▶ _SELECTED TEXT_
• • • •
The computing infrastructures that host GPU clusters and provide resources for such high computing demands often carry restrictive job walltimes due to the high demand on these clusters, preventing prolonged AlphaFold calculations. For large assemblies, it may even be that these walltimes prevent the conclusion of a ‘standard’ AlphaFold-Multimer run of 25 predictions.

In this Brief Communication we present MassiveFold, which combines the framework of AlphaFold1 with the enhanced sampling of AFsample8 and the added functionality from ColabFold12. MassiveFold is a parallelization engine that calls the structure prediction tool, which can be AFmassive, an extended version of AFsample that we developed alongside MassiveFold, or ColabFold, and then performs a post-treatment on the results. Other structure prediction engines can be integrated into MassiveFold in the future, provided they are massive sampling enabled. MassiveFold includes all versions of neural network (NN) models released by AlphaFold so far, contains multiple parameters that lead to an increase in structural diversity (a full list is provided in the Methods), and can be instructed to keep only the results of the most promising predictions. The program can run many instances in parallel, down to a single prediction per GPU, therefore making optimal use of the available computing infrastructure and allowing a substantial reduction in time required to obtain prediction results, from several months to hours. MassiveFold is easy to install through a conda environment and is easy to use, running a simple command line with a JavaScript Object Notation (JSON) parameter file.
• • • •
▶ _SUPPLIED MATERIAL_

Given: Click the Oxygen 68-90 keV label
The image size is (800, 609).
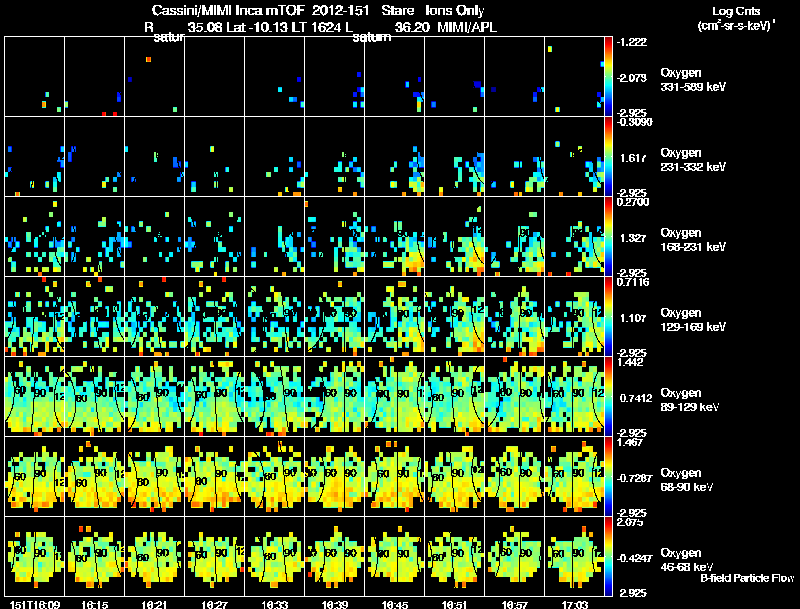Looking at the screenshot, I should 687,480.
• • • •
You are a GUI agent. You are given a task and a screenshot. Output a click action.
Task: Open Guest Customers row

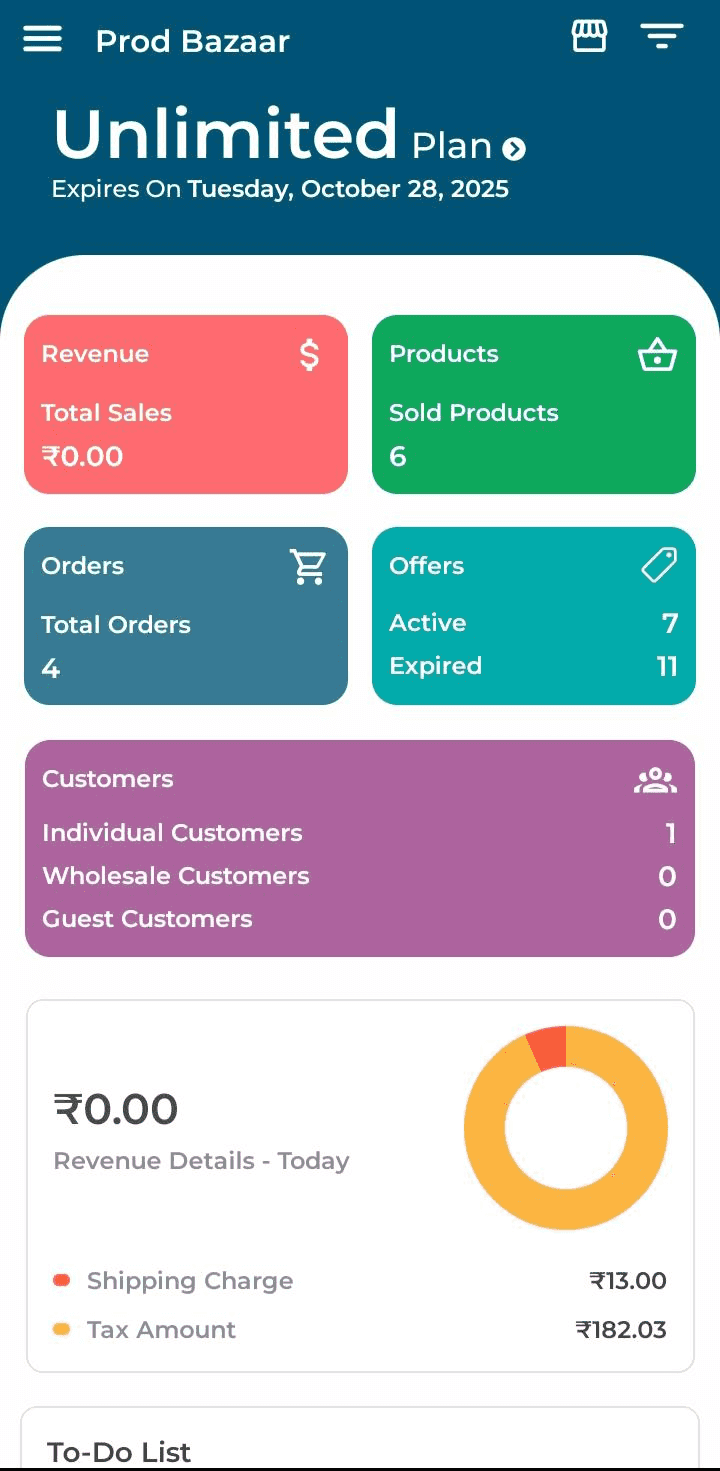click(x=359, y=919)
• • • •
▶ _THE TASKS_
1 > In the MassiveFold passage, what is the smallest unit of work the program can run per GPU?
2 > Continue the MassiveFold passage from its final sentence.

▶ _WRITTEN RESPONSES_
1 > A single prediction per GPU.

2 >
To enable full access to the diversity parameters, MassiveFold integrates an optimized parallelization that consists of three parts (Fig. 1): (1) alignments computation on a central processing unit (CPU), (2) a structure inference split into many batches on GPUs and (3) a final post-processing step on a CPU that gathers the results, ranks all the predictions, and generates plots (details are provided in the Methods).

Fig. 1: Computing processes handled automatically by MassiveFold.
figure 1

The provided inputs are the FASTA sequence(s) and parameter options for AFmassive or ColabFold. MassiveFold then runs the alignments on a CPU, producing multiple sequence alignments (MSAs) and divides the structure predictions for massive sampling in batches to be run on GPUs. After completion, MassiveFold automatically gathers all predictions, ranks them following the AlphaFold ranking confidence score, the predicted template modeling score (pTM) and interface predicted template modeling score (ipTM), and generates plots.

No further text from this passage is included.